Thursday, November 29, 2012

saying goodbye to a sweet friend...

Had to make a very hard decision today...I said goodbye to Bean. She's been having a progressively rough time...she's been having more and more trouble getting up after lying down, and the nerve and muscle damage have been taking their toll on her ability to use the litter pan; when she is able to make it in, the effort causes her to collapse and fall, then she cries as she tries to stand back up, flailing and unable to make her back legs work properly. If I'm not there to help, she often ends up having to drag herself for many feet before she can get her hind legs under her enough to stand up. It's been getting worse, and the number of good days is being overshadowed by the number of troublesome ones, so I knew this time was coming.

It's never an easy decision to make, and this one is all the harder for the fact that she is still a sweetheart, still wants to snuggle and be with me...it's her body that is letting her down.
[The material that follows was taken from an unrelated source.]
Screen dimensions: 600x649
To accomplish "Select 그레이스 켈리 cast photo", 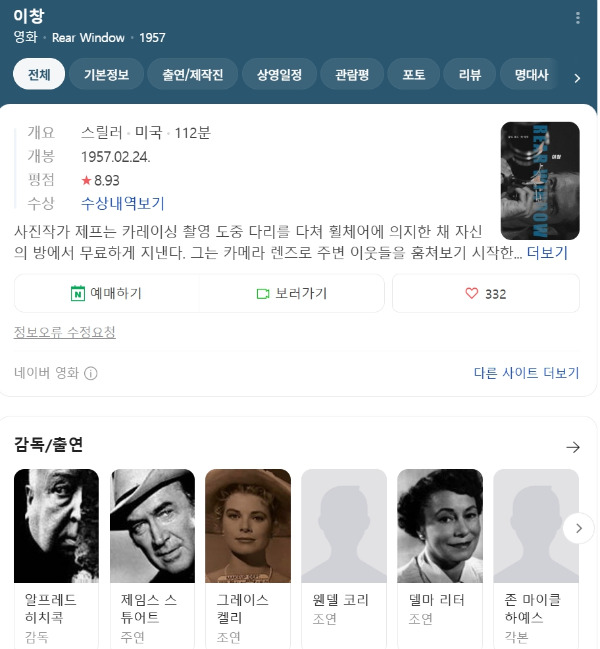I will pos(248,526).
I've been giving her pain meds, but that doesn't help the weakness of her back legs, the troubles she has going to the bathroom and keeping herself clean, or her inability to stand and sometimes even to walk. I promised myself years ago that I wouldn't let selfishness and sentimentality stop me from making a humane and caring decision; I knew that this burden of responsibility came with the act of taking in an animal. It isn't a choice I make lightly...I've been going over and over and over the alternatives and the reasoning and the 'yeah but, what ifs' for a very long time now. I know it is the right thing to do...

...but that doesn't make it any easier.